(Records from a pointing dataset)
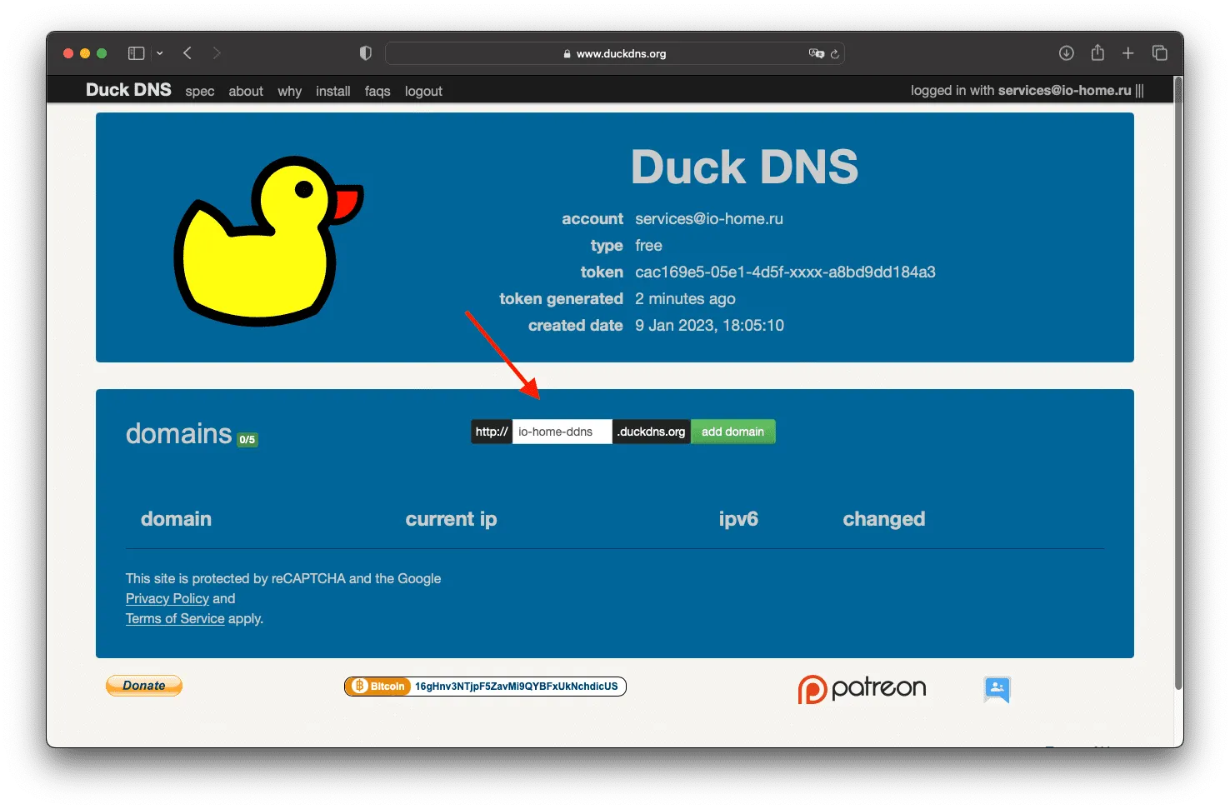1230x809 pixels.
Task: Click the www.duckdns.org address bar
Action: pyautogui.click(x=615, y=53)
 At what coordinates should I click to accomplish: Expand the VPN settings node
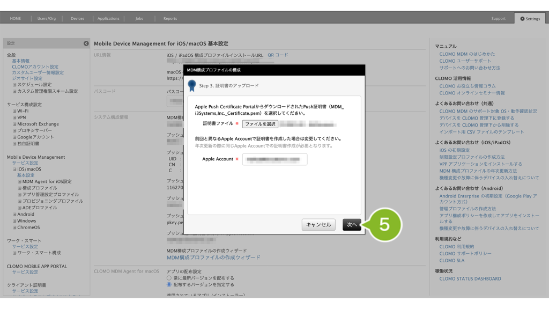[x=14, y=117]
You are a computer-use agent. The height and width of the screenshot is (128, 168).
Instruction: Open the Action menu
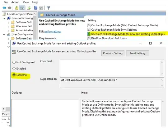pos(15,2)
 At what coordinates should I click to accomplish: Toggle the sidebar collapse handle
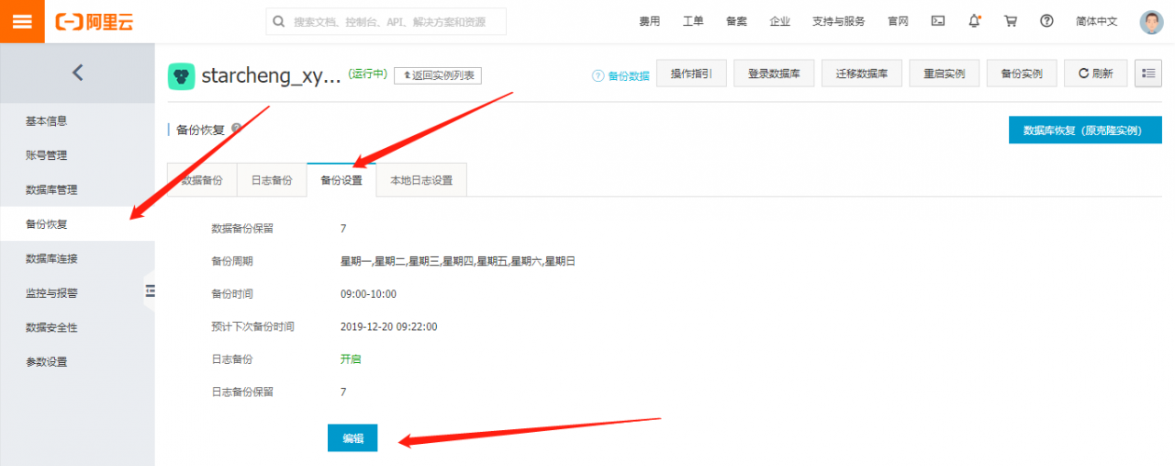pyautogui.click(x=150, y=291)
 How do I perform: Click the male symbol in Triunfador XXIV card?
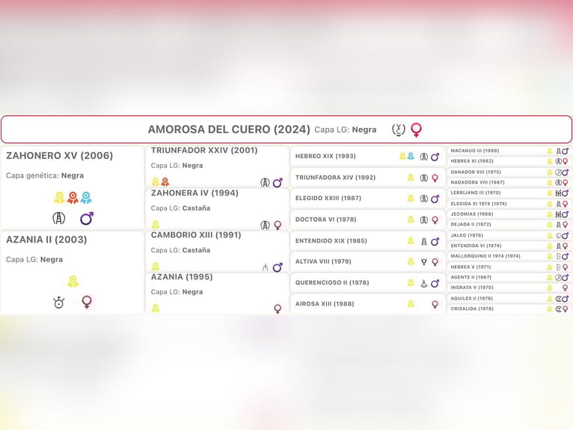coord(278,183)
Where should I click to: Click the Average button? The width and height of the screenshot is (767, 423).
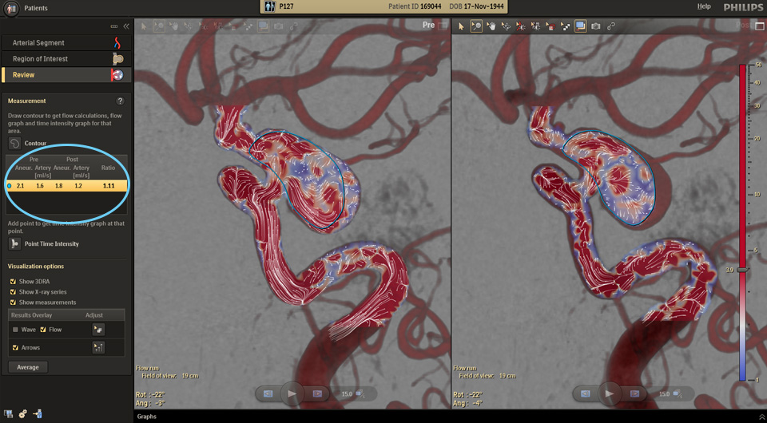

What is asked — Write out the records again, swapping every "At what coordinates should I click to accomplish" for "Where should I click to do" and keeping all the rest unchanged. Leave the pictures out.

Complete output —
1230x809 pixels.
Task: Click the www.duckdns.org address bar
Action: pyautogui.click(x=615, y=53)
 Where should I click to do: Expand the VPN settings node
[x=14, y=117]
You are a computer-use agent. The height and width of the screenshot is (128, 168).
Instruction: Open the Action menu
pos(15,2)
 Where should I click to do: Toggle the sidebar collapse handle
pyautogui.click(x=150, y=291)
 How do I perform: Click the male symbol in Triunfador XXIV card?
coord(278,183)
Where should I click to: Click the Average button? The width and height of the screenshot is (767, 423).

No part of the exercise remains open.